| Requirement |
Output all of the material exactly; leave out no line.

--------------------------------

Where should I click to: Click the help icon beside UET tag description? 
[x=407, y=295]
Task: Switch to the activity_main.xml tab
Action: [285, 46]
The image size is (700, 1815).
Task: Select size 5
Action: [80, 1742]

--------------------------------

| Problem solution |
Where should I click to: Click the help icon beside UET tag description? 
[x=407, y=295]
Task: Switch to the activity_main.xml tab
Action: [285, 46]
The image size is (700, 1815).
Task: Select size 5
Action: [80, 1742]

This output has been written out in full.